Caroline smiled back. Jane noticed that the only way to get her father to comment on anything was to make some noticeable efforts, and which she obviously lacked.
"I got a new child in my class today, by the way," Jane's mother said then. Since she was the only member of the family who liked to talk, most of the Waleski dinner conversations centered on the activities of three-year-olds at her preschool. Jane couldn't remember her father ever telling a story from his roofing company.
"Addison," her mom went on. "That's her name. Addison Blue. Very disagreeable. Her mother couldn't get her to come inside this afternoon when she was dropping her off. 'You'll be all cold and soaked,' she said to her. 'I want to be all cold and soaked,' she said. When she finally carried her in, kicking and screaming, she ran right back outside again and stood in the exact same spot where she had been standing before."

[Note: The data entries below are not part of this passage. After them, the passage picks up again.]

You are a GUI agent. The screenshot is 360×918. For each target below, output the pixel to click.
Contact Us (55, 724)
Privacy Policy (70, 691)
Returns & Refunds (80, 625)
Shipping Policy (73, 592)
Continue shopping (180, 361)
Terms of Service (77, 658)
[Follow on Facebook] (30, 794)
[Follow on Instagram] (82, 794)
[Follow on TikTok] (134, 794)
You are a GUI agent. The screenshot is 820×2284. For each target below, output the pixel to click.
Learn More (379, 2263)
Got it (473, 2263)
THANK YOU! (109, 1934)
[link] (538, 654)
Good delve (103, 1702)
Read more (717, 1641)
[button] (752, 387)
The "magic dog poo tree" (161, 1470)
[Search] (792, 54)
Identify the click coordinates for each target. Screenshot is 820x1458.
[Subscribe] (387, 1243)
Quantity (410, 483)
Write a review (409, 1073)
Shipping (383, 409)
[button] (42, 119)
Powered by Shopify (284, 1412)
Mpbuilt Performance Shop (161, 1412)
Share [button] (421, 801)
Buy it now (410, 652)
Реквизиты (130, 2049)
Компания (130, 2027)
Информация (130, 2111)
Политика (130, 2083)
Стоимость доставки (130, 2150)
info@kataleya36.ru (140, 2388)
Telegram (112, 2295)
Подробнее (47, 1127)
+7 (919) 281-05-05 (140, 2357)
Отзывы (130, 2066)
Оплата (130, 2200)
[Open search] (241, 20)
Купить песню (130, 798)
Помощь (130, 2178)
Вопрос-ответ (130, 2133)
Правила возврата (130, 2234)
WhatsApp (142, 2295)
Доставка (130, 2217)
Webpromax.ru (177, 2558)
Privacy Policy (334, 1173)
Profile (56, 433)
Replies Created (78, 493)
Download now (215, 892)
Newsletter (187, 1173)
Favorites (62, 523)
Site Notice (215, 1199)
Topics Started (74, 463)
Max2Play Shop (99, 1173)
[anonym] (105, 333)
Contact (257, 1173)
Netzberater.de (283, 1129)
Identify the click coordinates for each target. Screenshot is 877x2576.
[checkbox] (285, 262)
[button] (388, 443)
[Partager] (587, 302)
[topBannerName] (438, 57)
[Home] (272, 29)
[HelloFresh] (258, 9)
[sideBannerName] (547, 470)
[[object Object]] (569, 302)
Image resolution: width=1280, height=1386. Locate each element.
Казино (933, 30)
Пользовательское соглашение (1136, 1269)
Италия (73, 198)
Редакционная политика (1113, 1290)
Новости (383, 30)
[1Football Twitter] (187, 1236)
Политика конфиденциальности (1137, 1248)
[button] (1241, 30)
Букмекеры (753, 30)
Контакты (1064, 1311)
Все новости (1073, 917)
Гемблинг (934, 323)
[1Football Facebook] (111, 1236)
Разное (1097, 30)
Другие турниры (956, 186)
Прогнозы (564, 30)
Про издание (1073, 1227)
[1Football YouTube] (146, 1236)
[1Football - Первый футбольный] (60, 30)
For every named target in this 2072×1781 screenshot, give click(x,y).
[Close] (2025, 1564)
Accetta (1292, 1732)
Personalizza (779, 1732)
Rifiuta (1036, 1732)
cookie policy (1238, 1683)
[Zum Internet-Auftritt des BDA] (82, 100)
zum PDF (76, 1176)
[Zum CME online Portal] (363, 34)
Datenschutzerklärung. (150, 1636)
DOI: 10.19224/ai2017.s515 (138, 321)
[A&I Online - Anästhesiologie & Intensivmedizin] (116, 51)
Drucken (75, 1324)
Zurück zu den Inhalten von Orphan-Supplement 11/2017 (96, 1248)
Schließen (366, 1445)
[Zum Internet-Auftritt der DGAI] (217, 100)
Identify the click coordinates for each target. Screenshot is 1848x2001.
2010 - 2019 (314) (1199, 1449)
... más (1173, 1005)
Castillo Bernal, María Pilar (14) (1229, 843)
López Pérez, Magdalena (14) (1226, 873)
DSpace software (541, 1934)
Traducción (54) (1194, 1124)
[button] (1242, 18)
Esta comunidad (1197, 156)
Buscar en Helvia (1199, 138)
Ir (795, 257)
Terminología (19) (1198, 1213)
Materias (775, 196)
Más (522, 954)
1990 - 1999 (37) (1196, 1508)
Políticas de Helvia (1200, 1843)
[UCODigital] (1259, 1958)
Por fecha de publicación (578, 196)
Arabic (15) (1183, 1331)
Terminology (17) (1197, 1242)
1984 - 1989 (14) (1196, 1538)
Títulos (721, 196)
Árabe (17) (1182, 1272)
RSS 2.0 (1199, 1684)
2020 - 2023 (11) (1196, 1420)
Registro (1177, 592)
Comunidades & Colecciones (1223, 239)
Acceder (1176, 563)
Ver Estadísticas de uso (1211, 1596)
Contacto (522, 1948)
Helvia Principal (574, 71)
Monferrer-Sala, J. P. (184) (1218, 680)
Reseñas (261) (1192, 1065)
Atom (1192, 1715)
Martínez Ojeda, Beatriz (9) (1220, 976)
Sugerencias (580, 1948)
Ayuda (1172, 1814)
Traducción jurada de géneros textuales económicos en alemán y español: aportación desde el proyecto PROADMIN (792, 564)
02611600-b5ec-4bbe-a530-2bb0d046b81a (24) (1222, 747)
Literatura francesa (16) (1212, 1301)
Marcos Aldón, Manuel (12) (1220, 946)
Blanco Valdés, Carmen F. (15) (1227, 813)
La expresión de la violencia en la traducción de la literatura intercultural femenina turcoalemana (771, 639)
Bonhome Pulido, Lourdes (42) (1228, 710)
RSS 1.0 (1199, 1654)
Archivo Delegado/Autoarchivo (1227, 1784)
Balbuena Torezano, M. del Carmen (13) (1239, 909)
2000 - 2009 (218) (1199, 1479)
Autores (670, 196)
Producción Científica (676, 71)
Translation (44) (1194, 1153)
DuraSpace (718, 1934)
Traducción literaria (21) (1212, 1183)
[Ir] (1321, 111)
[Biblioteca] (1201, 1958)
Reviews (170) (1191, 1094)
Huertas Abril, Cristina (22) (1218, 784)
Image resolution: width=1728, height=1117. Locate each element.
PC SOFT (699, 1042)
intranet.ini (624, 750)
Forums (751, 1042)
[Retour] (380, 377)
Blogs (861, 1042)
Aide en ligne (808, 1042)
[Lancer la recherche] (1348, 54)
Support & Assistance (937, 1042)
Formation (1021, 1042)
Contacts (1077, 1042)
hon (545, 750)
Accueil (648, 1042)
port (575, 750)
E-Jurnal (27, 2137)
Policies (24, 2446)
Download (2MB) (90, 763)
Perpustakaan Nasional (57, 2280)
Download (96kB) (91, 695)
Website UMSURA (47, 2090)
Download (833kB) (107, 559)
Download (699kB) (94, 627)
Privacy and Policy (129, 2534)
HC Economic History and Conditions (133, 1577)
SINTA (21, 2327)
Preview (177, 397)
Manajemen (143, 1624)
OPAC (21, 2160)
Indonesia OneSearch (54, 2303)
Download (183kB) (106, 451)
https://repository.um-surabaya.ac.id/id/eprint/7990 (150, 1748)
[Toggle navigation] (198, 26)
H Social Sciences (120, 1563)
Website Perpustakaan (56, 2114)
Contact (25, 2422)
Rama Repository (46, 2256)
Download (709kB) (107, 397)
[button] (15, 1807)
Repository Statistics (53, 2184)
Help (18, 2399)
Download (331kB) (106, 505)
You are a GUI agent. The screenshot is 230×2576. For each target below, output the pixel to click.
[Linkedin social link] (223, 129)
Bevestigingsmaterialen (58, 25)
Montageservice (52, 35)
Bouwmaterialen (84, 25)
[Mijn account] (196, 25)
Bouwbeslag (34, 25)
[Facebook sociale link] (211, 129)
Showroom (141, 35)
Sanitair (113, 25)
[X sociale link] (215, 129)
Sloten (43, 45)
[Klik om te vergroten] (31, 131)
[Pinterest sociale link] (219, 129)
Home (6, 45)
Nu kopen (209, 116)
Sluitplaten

"What did you do?" Jane's dad asked. "I'd have no clue how to handle that."
"Well, I finally got her mother to go. You can't do anything with them when their mothers are there. And then she came in after a while when she saw that I wasn't overly impressed by her little tantrum. But I can tell that Addison Blue is going to be an interesting member. Do you girls have much homework to do?"
"Not tonight," Caroline said. "I have done it on my way home. I'd get started on the science fair."
"Me too," Jane said. She hoped she didn't sound too enthusiastic about school work, because it was out of her character. Quickly she began to clear the table. All the while, she was thinking about Emily's hurt look, Lucy Adams's love poems, and Ms. Anderson's golden hair.